Des données inadéquates sur un certain groupe de personnes peuvent être la cause d'une injustice. Par exemple, les classificateurs d'images avaient un taux d'erreur plus élevé pour les images de personnes à la peau foncée, car les teins de peau plus foncés étaient sous-représentés dans les données.
Des hypothèses erronées faites pendant le développement causent également des injustices. Par exemple, un système d'analyse faciale destiné à prédire qui va commettre un crime sur la base d'images de visages peut conduire à des hypothèses préjudiciables. Cela pourrait entraîner des dommages substantiels pour les personnes mal classées.
## Comprendre vos modèles et instaurer l'équité
Bien que de nombreux aspects de l'équité ne soient pas pris en compte dans les mesures d'équité quantitatives et qu'il ne soit pas possible de supprimer complètement les biais d'un système pour garantir l'équité, nous sommes toujours responsable de détecter et d'atténuer autant que possible les problèmes d'équité.
Lorsque nous travaillons avec des modèles de Machine Learning, il est important de comprendre vos modèles en garantissant leur interprétabilité et en évaluant et en atténuant les injustices.
Utilisons l'exemple de sélection de prêt afin de déterminer le niveau d'impact de chaque facteur sur la prédiction.
## Méthodes d'évaluation
1. **Identifier les préjudices (et les avantages)**. La première étape consiste à identifier les préjudices et les avantages. Réfléchissez à la façon dont les actions et les décisions peuvent affecter à la fois les clients potentiels et l'entreprise elle-même.
1. **Identifier les groupes concernés**. Une fois que vous avez compris le type de préjudices ou d'avantages qui peuvent survenir, identifiez les groupes susceptibles d'être touchés. Ces groupes sont-ils définis par le sexe, l'origine ethnique ou le groupe social ?
1. **Définir des mesures d'équité**. Enfin, définissez une métrique afin d'avoir quelque chose à comparer dans votre travail pour améliorer la situation.

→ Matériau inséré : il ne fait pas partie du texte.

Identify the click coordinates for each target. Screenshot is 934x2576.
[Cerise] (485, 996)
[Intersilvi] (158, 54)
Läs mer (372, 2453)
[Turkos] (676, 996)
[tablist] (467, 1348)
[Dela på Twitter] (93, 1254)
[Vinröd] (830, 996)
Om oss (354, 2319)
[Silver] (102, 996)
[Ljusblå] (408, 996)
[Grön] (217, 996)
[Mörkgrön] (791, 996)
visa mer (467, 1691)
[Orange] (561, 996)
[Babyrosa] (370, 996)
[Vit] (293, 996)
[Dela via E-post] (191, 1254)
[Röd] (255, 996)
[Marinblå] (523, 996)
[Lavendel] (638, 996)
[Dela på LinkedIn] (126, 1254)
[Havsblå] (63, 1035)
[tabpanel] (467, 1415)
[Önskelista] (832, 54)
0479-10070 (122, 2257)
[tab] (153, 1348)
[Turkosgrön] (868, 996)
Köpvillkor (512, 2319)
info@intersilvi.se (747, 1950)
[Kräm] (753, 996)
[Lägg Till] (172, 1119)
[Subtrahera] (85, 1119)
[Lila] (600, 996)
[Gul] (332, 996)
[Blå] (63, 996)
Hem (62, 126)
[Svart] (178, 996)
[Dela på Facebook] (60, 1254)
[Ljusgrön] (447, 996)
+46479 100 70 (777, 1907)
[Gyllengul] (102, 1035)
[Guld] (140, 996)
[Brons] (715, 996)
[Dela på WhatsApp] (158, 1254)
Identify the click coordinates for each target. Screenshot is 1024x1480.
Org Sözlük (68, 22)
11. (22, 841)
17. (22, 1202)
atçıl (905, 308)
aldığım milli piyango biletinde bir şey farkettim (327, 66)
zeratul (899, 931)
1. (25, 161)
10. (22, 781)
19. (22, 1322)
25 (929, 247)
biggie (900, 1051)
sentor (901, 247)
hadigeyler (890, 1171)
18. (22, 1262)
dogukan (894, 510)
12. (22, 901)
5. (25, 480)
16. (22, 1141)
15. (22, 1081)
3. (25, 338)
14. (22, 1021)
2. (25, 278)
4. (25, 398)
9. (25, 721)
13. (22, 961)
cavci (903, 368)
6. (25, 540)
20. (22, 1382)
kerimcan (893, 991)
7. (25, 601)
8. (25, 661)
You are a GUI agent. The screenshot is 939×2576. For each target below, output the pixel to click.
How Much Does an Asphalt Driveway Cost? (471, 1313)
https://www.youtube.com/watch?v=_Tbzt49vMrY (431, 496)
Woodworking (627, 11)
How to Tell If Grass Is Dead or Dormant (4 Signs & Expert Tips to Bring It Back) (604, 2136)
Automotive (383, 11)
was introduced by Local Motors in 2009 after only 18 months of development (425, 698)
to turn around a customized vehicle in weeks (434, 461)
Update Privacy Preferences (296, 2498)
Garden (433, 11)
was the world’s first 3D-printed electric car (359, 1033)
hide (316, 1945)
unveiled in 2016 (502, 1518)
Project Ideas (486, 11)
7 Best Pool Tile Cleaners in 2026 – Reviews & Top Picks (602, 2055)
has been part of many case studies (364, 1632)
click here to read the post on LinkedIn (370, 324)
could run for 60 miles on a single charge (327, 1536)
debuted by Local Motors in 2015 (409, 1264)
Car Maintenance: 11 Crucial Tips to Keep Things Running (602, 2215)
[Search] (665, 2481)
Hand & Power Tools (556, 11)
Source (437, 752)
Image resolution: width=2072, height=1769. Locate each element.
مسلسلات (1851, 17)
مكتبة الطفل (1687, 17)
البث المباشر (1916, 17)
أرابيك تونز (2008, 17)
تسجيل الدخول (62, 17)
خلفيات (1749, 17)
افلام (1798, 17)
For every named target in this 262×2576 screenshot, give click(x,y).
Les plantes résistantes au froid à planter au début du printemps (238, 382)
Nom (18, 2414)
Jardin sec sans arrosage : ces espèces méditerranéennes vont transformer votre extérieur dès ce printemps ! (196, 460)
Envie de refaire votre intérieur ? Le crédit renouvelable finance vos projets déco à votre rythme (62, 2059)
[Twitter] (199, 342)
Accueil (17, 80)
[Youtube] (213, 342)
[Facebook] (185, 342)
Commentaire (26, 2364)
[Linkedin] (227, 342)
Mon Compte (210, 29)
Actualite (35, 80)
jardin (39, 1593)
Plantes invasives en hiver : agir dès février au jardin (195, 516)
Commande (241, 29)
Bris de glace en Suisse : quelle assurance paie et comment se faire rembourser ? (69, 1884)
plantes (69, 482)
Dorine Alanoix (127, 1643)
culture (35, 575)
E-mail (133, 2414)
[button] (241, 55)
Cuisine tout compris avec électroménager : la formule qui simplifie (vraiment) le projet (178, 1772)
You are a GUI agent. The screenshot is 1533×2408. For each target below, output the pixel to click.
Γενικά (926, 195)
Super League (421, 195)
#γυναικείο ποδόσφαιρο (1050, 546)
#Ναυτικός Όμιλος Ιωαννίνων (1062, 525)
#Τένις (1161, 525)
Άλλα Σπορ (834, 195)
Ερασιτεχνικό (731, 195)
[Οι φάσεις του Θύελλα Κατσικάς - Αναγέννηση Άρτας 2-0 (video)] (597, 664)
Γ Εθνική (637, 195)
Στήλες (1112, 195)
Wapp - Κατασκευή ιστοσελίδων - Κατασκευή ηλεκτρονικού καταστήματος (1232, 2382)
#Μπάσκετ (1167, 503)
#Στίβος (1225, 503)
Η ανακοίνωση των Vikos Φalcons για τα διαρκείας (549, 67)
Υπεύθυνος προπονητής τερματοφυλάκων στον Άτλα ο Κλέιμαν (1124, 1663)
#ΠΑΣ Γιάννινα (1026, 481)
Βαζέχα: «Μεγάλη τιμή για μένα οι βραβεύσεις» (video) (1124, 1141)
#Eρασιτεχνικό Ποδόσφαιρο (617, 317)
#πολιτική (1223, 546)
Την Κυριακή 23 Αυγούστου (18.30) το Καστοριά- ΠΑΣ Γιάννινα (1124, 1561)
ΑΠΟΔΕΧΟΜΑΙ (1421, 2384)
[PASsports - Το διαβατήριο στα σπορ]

### Identifier les préjudices (et les avantages)
Quels sont les inconvénients et les avantages associés au prêt ? Pensez aux faux négatifs et aux faux positifs :
**Faux négatifs** (rejeter, mais Y=1) - dans ce cas, un demandeur qui sera capable de rembourser un prêt est rejeté. Il s'agit d'un événement défavorable parce que les prêts sont refusées aux candidats qualifiés.
**Faux positifs** (accepter, mais Y=0) - dans ce cas, le demandeur obtient un prêt mais finit par faire défaut. En conséquence, le dossier du demandeur sera envoyé à une agence de recouvrement de créances, ce qui peut affecter ses futures demandes de prêt.
### Identifier les groupes touchés
L'étape suivante consiste à déterminer quels groupes sont susceptibles d'être touchés. Par exemple, dans le cas d'une demande de carte de crédit, un modèle pourrait déterminer que les femmes devraient recevoir des limites de crédit beaucoup plus basses par rapport à leurs conjoints qui partagent les biens du ménage. Tout un groupe démographique, défini par le sexe, est ainsi touché.
### Définir les mesures d'équité
Nous avons identifié les préjudices et un groupe affecté, dans ce cas, défini par leur sexe. Maintenant, nous pouvons utiliser les facteurs quantifiés pour désagréger leurs métriques. Par exemple, en utilisant les données ci-dessous, nous pouvons voir que les femmes ont le taux de faux positifs le plus élevé et les hommes ont le plus petit, et que l'inverse est vrai pour les faux négatifs.
✅ Dans une prochaine leçon sur le clustering, nous verrons comment construire cette 'matrice de confusion' avec du code
| | Taux de faux positifs | Taux de faux négatifs | Nombre |
| ---------- | ------------------- | ------------------- | ----- |
| Femmes | 0.37 | 0.27 | 54032 |
| Hommes | 0.31 | 0.35 | 28620 |
| Non binaire | 0.33 | 0.31 | 1266 |
Ce tableau nous dit plusieurs choses. Premièrement, nous notons qu'il y a relativement peu de personnes non binaires dans les données. Les données sont faussées, nous devons donc faire attention à la façon dont nous allons interpréter ces chiffres.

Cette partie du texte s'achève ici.